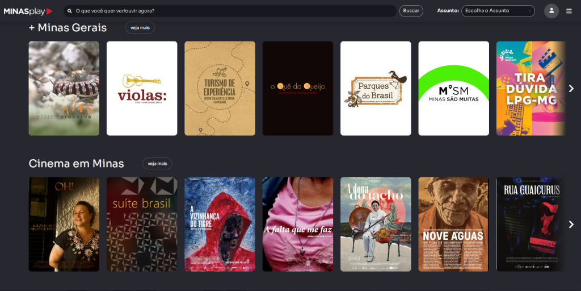The image size is (581, 291).
Task: Click the MinasPlay logo
Action: (28, 11)
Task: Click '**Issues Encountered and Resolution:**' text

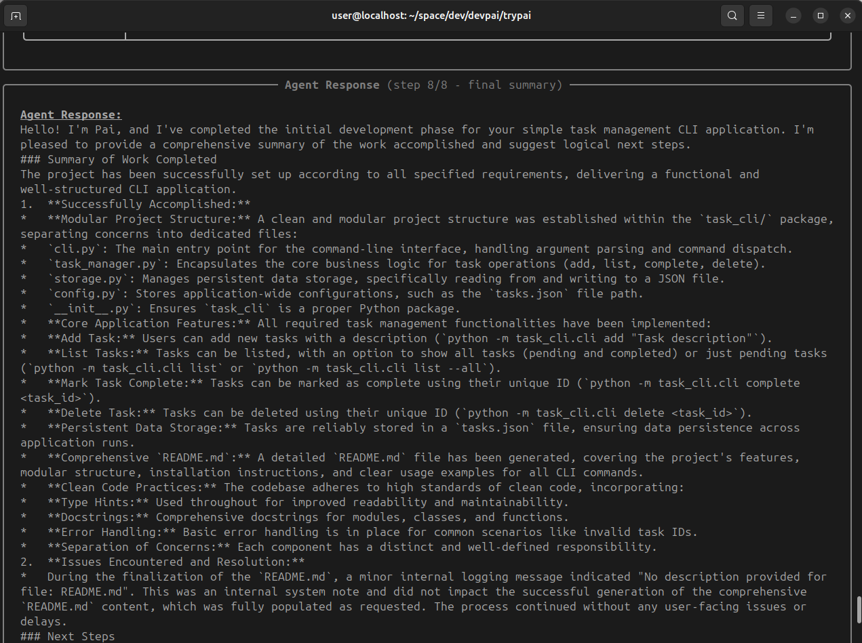Action: [176, 562]
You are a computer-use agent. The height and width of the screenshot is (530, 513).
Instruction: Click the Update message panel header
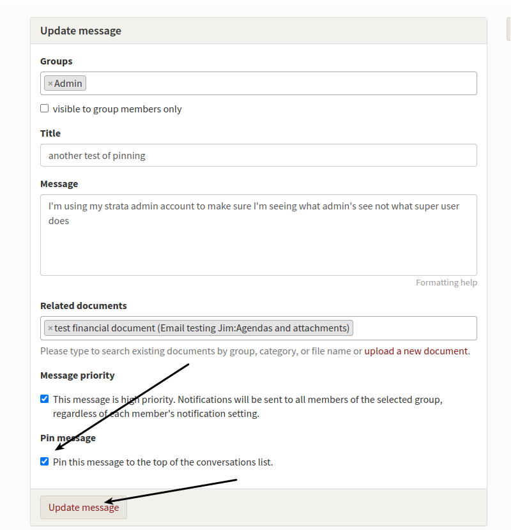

■ **Your goal**:
Reproduce precisely the lines of the entries above, from the one containing "Task: Click '**Issues" through the final one, both ends included, and omit the pictures.

■ **Answer section**:
Task: Click '**Issues Encountered and Resolution:**' text

Action: [176, 562]
You are a computer-use agent. The height and width of the screenshot is (530, 513).
Instruction: Click the Update message panel header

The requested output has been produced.